* **The tasks**
[1] From the notes on discipline disparities below, set down verbatim the stretch from "The doctrine of" through "resistance to desegregation.".
[2] In the notes on discipline disparities below, who resurrected the doctrine of interposition in the early 1950s?

The doctrine of interposition, originally developed by John C. Calhoun in the 1830s and resurrected by Richmond News-Leader editor James Kirkpatrick in a series of editorials in the early 1950s, became a central strategy for the South’s campaign of massive resistance to desegregation.
- 3.
When newspaper accounts and advocacy organization reports in the early 1970s attempted to provide numerical estimates of racial disparities, standard or consensual methods of disproportionality measurement had not yet been developed. Statistics used to illustrate differences in suspension over time or between racial categories were inconsistent until at least the 1980s. Some of the methods used did in fact reflect approaches that would later become accepted measures of disproportionality, such as what came to be known as the risk index, composition index, the risk difference, or the relative risk/risk ratio. Thus, any approaches that reflect currently accepted methodology (as detailed in Bollmer et al., 2014) or more recent statistical approaches, such as odds ratios drawn from logistic regression, were counted for purposes of this chapter. Simple frequency counts (e.g., Black students received 1100 suspensions and White students 750) were excluded, as they provide no common standard for assessing the extent of disproportionality.
- 4.
Although expulsion data had been collected for a number of years, this was the first OCR collection that included both expulsion and suspension data.
- 5.
While this chapter does not address intersectional issues that magnify the history and current state of discipline disparities for Black African American students, adults, and communities, we must acknowledge the historical relationship between disability and Blackness and the ways in which these relationships show up in school discipline and the carceral system. A 2016 survey of prison inmates revealed that over 20% of Black prisoners have been self-identified with disabilities (Maruschak et al., 2021). The issue of policing Black bodies is an essential discussion to the larger conversation of discipline disparities in and out of schools and as Thompson stated (2021): “understanding the scope and nuances of policing Black disabled bodies is necessary to craft solutions that will help undo the centuries of aggression, violence, and denial of rights that have wrongfully led to the trauma and deaths of far too many individuals.”

A block of data
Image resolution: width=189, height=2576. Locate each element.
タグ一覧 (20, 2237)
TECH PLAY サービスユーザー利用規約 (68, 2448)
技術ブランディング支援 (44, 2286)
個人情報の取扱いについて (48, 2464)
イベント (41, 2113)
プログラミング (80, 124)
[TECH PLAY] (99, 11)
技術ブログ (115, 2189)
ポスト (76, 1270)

* **Solutions below**
[1]
The doctrine of interposition, originally developed by John C. Calhoun in the 1830s and resurrected by Richmond News-Leader editor James Kirkpatrick in a series of editorials in the early 1950s, became a central strategy for the South’s campaign of massive resistance to desegregation.

[2] James Kirkpatrick, editor of the Richmond News-Leader.